• [THE TASK] Go through the data and report how many lines include the word "screenshot", giving only the number.
= = =
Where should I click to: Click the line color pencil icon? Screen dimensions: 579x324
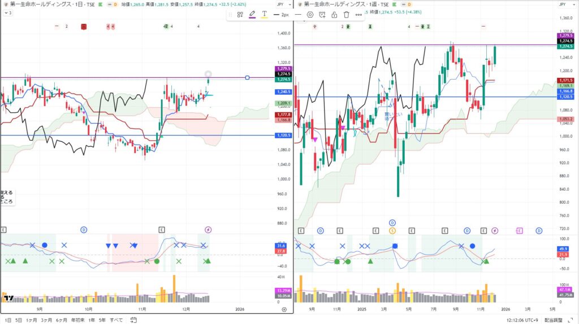(252, 14)
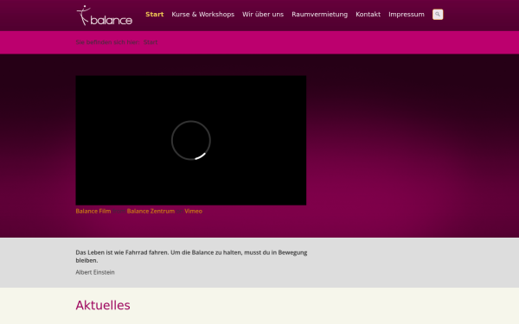519x324 pixels.
Task: Click the 'balance' wordmark in the header
Action: pyautogui.click(x=112, y=21)
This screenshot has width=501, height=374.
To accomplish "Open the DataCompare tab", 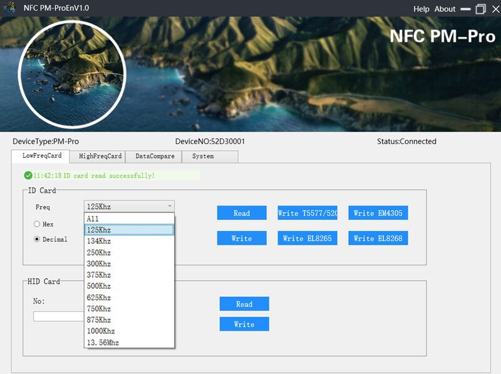I will pyautogui.click(x=155, y=156).
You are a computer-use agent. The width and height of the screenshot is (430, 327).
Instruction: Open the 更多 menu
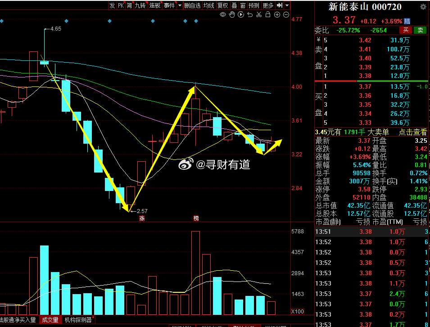[x=268, y=5]
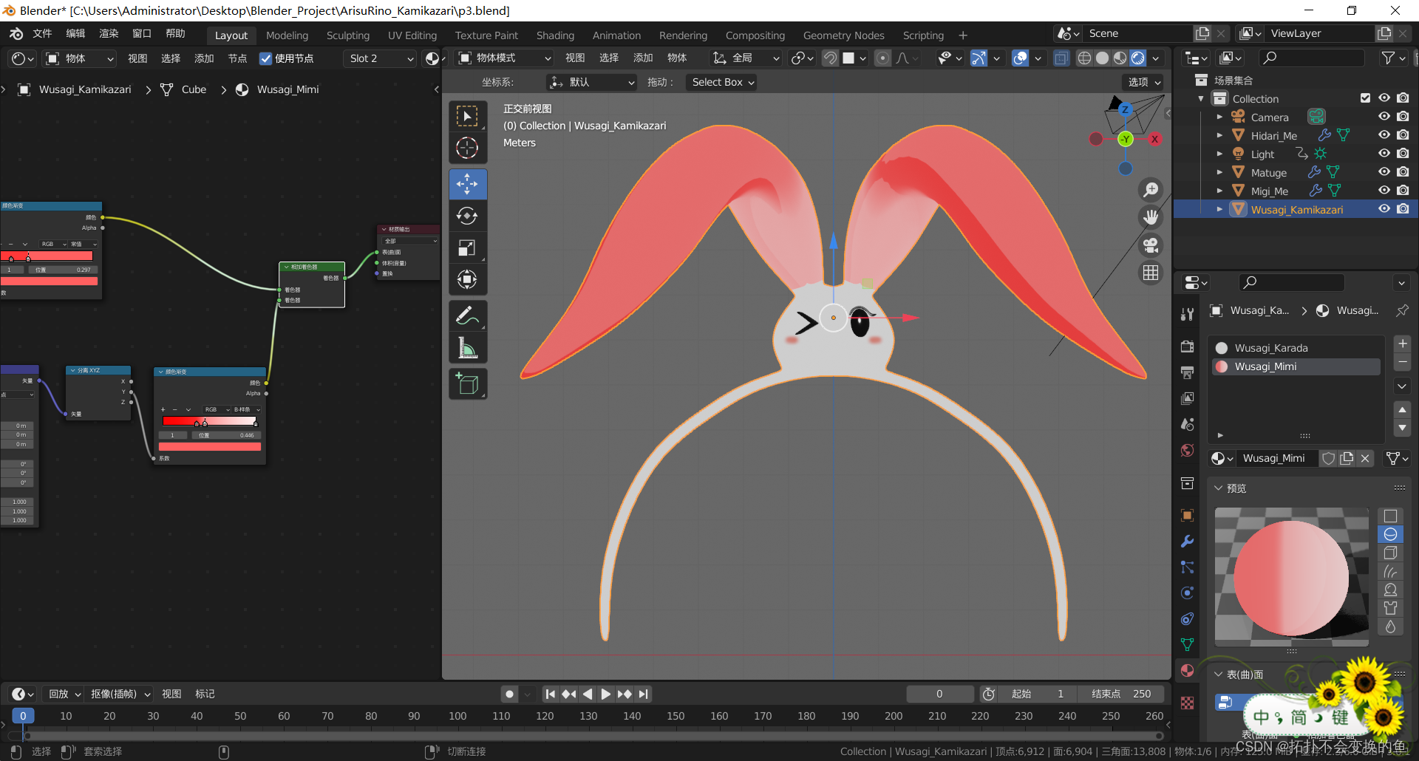1419x761 pixels.
Task: Open the Slot 2 material dropdown
Action: pos(381,58)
= = =
• [RESULT OF THE TASK] 2